Publication year - 2012
Publication title -
arthritis care and research
Language(s) - English
Resource type - Journals
SCImago Journal Rank - 2.032
H-Index - 163
eISSN - 2151-4658
pISSN - 2151-464X
DOI - 10.1002/acr.21747
Subject(s) - medicine , ankylosing spondylitis , osteoarthritis , physical therapy , rheumatoid arthritis , confidence interval , arthritis , alternative medicine , pathology
Objective To estimate the minimum clinically important improvement (MCII) and patient acceptable symptom state (PASS) values for 4 generic outcomes in 5 rheumatic diseases and 7 countries. Methods We conducted a multinational (Australia, France, Italy, Lebanon, Morocco, Spain, and The Netherlands) 4‐week cohort study involving 1,532 patients who were prescribed nonsteroidal antiinflammatory drugs for ankylosing spondylitis, chronic back pain, hand osteoarthritis, hip and/or knee osteoarthritis, or rheumatoid arthritis. The MCII and PASS values were estimated with the 75th percentile approach for 4 generic outcomes: pain, patient global assessment, functional disability, and physician global assessment, all normalized to a 0–100 score. Results For the whole sample, the estimated MCII values for absolute change at 4 weeks were −17 (95% confidence interval [95% CI] −18, −15) for pain; −15 (95% CI −16, −14) for patient global assessment; −12 (95% CI −13, −11) for functional disability assessment; and −14 (95% CI −15, −14) for physician global assessment. For the whole sample, the estimated PASS values were 42 (95% CI 40, 44) for pain; 43 (95% CI 41, 45) for patient global assessment; 43 (95% CI 41, 44) for functional disability assessment; and 39 (95% CI 37, 40) for physician global assessment. Estimates were consistent across diseases and countries (for subgroups ≥20 patients).
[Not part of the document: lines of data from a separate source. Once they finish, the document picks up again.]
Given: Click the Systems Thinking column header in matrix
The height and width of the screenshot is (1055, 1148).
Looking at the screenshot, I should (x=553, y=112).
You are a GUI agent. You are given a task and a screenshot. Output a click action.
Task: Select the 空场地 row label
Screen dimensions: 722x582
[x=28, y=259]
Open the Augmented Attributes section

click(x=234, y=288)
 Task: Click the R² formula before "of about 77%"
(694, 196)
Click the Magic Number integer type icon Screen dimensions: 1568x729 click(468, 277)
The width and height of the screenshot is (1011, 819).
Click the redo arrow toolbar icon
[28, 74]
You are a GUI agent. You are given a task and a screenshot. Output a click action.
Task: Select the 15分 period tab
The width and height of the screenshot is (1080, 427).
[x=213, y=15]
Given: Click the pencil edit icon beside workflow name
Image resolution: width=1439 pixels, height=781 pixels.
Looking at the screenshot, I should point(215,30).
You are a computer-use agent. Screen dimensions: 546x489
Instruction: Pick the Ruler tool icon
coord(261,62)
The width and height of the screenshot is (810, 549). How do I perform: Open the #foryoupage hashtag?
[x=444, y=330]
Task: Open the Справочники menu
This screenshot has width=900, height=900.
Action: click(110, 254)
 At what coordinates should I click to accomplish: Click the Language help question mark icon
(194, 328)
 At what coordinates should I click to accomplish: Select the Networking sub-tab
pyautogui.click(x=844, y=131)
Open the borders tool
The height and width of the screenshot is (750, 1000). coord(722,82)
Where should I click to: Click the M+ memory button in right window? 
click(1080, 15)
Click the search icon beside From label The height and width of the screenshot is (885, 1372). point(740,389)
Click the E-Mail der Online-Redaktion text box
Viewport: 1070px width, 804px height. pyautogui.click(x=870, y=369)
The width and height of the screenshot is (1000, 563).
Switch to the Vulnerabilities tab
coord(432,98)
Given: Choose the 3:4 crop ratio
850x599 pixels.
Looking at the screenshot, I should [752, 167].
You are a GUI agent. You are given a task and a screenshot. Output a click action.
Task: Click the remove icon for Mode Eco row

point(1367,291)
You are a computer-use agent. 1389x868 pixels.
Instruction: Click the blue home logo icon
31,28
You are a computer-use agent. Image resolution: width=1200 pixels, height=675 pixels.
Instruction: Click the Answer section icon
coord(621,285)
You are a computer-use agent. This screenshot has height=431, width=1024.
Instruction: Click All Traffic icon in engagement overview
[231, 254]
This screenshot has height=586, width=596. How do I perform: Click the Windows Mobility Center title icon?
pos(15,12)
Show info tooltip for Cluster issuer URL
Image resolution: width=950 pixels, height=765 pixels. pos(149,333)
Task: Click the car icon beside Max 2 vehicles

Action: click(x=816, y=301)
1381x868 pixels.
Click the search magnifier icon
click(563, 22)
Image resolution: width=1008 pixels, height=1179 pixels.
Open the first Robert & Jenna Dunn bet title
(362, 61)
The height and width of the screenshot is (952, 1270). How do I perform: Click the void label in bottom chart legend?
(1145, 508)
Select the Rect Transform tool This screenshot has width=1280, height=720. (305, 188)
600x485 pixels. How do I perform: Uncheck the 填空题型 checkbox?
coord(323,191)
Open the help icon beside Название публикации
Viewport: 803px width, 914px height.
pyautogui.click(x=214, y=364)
Conclusion This work allows for promoting the use of values of MCII (15 of 100 for absolute improvement, 20% for relative improvement) and PASS (40 of 100) in reporting the results of trials of any of the 5 involved rheumatic diseases with pain, patient global assessment, physical function, or physician global assessment used as outcome criteria.